First Sunday of Lent - conversion of body and soul

Pre-Lent Quarant 'Ore devotions in the FSSP parish in Rome.

 As Septuagesima time gives way to Lent, the rigours of the penitential season commence once again. However, a daunting prospect of lengthy weeks filled with misery and self-inflicted sacrifices is not the Catholic spirit of Lent, although it may very well be the manner in which Lent is viewed by those outside the Church. But as Dom Gueranger notes, Lent is not a time to ban any joy, but rather a time to detach from the empty joys which are not oriented to God. “We have bade farewell to the vain joys and baubles of the world.” 

    Certainly, Gueranger also notes that Lent is a time for meditating upon the passion and death of Christ, which necessarily brings with it a “character of mournfulness and austerity.” But it is a character which is “fitting” to Lent, and one which nevertheless is always connected to the promise of the glorious Resurrection at Easter. 

    Gueranger also outlines the union found between body and soul during the period of Lent, highlighting the point nature of the penance which is necessary due to the joint action of body and soul in every sin.

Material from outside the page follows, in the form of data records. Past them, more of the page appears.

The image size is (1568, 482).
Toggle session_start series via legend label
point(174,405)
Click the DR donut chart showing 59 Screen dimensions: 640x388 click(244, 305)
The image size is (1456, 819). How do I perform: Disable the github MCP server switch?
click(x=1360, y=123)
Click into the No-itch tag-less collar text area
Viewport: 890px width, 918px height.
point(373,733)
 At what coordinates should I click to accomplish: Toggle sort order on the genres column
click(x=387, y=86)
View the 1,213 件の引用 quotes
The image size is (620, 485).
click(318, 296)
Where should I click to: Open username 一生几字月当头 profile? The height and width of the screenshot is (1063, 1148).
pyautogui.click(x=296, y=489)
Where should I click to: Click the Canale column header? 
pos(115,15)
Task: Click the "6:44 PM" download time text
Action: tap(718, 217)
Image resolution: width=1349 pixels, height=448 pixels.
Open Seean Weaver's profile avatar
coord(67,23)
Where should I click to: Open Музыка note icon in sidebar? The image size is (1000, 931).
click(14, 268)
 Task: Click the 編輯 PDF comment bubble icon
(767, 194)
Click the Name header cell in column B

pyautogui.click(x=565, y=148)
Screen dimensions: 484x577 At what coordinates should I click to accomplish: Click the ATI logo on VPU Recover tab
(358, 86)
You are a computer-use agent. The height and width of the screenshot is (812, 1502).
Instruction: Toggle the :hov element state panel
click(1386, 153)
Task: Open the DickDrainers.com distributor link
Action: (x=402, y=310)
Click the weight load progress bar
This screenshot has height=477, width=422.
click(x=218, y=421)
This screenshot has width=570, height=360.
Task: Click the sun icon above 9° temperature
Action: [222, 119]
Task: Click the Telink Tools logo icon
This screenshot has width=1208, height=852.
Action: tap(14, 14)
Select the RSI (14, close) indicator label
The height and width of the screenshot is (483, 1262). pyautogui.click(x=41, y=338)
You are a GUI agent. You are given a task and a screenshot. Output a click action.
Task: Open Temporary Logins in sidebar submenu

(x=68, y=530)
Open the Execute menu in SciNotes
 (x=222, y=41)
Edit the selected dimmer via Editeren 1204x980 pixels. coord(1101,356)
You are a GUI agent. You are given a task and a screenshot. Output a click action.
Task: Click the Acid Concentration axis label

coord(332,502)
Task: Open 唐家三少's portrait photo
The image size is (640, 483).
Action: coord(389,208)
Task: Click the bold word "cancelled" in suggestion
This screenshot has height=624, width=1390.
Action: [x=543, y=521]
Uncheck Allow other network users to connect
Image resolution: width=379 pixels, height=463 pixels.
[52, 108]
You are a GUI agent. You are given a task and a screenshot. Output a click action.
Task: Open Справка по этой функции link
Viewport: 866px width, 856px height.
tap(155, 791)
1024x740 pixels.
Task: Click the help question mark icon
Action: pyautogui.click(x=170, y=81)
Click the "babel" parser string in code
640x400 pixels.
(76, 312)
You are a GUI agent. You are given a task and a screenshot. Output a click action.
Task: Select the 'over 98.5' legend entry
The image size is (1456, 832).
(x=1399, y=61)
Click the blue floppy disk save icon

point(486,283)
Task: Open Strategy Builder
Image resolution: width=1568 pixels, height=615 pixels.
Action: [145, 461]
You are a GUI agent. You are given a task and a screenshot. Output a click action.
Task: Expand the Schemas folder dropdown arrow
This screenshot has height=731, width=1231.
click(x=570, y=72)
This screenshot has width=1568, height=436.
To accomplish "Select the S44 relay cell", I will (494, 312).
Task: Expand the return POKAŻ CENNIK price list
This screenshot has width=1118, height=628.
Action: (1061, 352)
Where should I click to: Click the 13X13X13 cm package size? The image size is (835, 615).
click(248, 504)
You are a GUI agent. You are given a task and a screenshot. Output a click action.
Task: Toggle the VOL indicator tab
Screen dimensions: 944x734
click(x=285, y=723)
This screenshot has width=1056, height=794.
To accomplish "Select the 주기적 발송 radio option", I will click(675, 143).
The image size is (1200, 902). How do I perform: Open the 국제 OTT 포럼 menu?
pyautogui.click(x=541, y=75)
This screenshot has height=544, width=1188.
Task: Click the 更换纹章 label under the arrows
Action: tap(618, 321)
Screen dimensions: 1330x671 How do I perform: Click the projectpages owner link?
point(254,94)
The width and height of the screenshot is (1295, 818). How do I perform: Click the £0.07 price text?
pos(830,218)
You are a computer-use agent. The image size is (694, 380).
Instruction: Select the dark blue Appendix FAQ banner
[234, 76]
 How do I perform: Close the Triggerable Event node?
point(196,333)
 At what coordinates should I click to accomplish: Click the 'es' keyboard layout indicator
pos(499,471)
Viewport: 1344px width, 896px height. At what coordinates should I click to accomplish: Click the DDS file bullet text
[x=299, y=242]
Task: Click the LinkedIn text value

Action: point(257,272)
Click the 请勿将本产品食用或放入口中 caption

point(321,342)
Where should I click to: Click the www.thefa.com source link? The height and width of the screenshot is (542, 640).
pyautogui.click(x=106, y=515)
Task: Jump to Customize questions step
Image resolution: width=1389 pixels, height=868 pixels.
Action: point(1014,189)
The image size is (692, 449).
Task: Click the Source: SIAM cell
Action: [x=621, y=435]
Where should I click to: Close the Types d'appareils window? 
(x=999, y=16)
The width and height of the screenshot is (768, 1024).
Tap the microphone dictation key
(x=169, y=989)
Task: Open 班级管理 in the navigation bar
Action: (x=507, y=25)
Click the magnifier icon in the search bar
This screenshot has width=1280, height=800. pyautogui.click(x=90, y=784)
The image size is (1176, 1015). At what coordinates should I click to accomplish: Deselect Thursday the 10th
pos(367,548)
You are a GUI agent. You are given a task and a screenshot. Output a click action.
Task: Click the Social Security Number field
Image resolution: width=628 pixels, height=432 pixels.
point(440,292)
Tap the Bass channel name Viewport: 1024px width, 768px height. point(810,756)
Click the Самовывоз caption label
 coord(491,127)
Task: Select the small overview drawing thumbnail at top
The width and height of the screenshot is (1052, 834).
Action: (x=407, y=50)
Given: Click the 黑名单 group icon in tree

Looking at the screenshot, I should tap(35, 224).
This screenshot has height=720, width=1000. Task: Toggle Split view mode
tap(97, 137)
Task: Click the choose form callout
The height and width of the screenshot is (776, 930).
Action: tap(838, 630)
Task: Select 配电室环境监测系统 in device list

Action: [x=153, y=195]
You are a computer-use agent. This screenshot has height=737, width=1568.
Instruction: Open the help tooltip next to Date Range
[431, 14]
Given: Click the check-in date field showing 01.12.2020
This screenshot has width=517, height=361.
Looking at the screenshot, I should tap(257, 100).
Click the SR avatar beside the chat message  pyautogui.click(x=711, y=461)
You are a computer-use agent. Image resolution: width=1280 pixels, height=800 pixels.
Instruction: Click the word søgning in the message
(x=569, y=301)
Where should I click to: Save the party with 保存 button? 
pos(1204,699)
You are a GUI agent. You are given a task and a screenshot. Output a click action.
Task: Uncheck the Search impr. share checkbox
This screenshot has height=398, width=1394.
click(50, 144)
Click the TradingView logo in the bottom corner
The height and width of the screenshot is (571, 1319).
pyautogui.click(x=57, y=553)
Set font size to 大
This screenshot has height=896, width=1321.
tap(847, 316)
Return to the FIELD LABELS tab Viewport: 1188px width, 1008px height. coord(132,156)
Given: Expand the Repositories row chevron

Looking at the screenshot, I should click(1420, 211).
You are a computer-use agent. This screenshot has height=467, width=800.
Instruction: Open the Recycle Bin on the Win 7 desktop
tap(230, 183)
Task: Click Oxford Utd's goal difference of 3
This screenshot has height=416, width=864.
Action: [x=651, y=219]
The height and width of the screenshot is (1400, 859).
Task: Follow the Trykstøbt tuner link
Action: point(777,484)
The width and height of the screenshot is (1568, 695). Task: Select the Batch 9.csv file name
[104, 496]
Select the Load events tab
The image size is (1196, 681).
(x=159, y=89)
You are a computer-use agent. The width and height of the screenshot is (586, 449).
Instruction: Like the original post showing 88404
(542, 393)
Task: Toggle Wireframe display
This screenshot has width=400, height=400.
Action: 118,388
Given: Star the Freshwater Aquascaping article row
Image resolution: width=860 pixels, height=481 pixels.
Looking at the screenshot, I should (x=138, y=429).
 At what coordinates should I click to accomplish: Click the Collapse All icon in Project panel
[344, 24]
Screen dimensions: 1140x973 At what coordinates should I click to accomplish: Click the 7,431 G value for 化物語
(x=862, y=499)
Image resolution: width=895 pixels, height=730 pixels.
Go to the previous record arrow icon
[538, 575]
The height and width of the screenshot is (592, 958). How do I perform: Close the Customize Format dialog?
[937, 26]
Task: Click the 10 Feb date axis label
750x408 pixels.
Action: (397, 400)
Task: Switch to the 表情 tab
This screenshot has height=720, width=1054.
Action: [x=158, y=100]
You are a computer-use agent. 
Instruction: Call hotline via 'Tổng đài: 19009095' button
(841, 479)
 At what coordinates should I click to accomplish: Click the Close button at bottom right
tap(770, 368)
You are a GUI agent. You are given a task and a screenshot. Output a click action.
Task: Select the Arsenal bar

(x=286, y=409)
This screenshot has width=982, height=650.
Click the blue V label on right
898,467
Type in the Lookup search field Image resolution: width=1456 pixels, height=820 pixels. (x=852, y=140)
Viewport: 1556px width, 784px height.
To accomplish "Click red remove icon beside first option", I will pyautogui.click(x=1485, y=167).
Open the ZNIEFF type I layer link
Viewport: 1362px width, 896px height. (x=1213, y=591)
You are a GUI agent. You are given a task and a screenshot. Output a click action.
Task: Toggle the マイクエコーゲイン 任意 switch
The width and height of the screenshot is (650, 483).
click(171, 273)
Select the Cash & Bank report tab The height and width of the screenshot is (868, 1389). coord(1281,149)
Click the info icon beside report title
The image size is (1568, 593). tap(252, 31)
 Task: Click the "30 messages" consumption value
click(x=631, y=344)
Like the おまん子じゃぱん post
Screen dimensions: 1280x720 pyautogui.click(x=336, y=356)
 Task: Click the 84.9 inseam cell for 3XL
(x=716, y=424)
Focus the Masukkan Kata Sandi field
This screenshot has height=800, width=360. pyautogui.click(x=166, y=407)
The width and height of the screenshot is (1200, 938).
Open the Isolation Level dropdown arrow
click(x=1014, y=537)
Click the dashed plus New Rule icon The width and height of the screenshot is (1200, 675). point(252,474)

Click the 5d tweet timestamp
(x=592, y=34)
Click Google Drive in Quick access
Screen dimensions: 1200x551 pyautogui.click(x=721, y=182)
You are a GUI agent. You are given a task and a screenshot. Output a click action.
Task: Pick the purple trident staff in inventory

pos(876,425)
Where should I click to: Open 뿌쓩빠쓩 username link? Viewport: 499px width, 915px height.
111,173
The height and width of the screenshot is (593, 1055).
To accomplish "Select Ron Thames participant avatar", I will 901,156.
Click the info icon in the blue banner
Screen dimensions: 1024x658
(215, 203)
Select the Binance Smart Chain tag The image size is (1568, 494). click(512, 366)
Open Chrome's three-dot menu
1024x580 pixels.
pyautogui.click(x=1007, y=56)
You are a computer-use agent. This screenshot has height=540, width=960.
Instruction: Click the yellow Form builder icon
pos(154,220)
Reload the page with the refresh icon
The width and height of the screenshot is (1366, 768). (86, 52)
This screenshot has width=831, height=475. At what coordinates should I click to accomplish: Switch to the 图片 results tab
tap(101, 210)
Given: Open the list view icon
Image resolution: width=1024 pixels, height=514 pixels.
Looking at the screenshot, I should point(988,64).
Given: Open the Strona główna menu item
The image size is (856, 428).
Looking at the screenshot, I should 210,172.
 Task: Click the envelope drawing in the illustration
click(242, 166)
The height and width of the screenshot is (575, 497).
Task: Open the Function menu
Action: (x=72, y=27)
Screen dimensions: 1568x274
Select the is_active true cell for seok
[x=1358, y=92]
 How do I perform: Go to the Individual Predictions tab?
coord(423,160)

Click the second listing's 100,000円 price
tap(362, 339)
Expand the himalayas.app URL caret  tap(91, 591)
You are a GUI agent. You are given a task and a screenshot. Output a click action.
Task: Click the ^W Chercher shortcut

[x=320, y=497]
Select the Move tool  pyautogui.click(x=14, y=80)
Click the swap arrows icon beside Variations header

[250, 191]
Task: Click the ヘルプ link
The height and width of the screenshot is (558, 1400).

    “Now, Penance consists in contrition of the soul, and in mortification of the body; these two parts are essential to it. The soul has willed the sin; the body has frequently co-operated in its commission. Moreover, man is composed of both Soul and Body; both, then, should pay homage to their Creator. The Body is to share with the Soul, either the delights of heaven, or the torments of hell; there cannot, therefore, be any thorough Christian life, or any earnest penance, where the Body does not take part, in both, with the Soul.”

    However, the conversion of heart which the Church calls Her children to during Lent is one which is effected in the soul, and it is there that the “reality” of penance is found, teaches Dom Gueranger. 

    But it is the Soul which gives reality to Penance. The Gospel teaches this by the examples it holds out to us of the Prodigal Son, of Magdalene, of Zacheus, and of St. Peter. The Soul, then, must be resolved to give up every sin; she must heartily grieve over those she has committed; she must hate sin ; she must shun the occasions of sin. The Sacred Scriptures have a word for this inward disposition, which has been adopted by the Christian world, and admirably expresses the state of the Soul that has turned away from her sins: this word is, Conversion. The Christian should, therefore, during Lent, study to excite himself to this repentance of heart, and look upon it as the essential foundation of all his Lenten exercises.” 

    The sacrifices of Lent are oriented to this interior conversion, but must be accompanied by the exterior subjugation of the senses, in order to combat the dual effect of sin upon the soul and the body. “Nevertheless, he must remember that this spiritual penance would be a mere delusion, were he not to practise mortification of the Body. Let him study the example given him by his Saviour, who grieves, indeed, and weeps over our sins; but he also expiates them by his bodily sufferings. Hence it is, that the Church, - the infallible interpreter of her Divine Master’s will, - tells us, that the repentance of our heart will not be accepted by God, unless it be accompanied by fasting and abstinence.”

    “Let us only courageously tread the way of penance, and the Light will gradually beam upon us. If we are now far off from our God by the sins that are upon us, this holy Season will be to us what the Saints call the Purgative Life, and will give us that purity, which will enable us to see our Lord in the glory of his victory over death. If, on the contrary, we are already living the Illuminative Life; if, during the three weeks of Septuagesima, we have bravely sounded the depth of our miseries, our Lent will give us a clearer view of Him who is our Light; and if we could acknowledge Him as our God when we saw him as the Babe of Bethlehem, our soul’s eye will not fail to recognize him in the divine Penitent of the Desert, or in the bleeding Victim of Calvary.”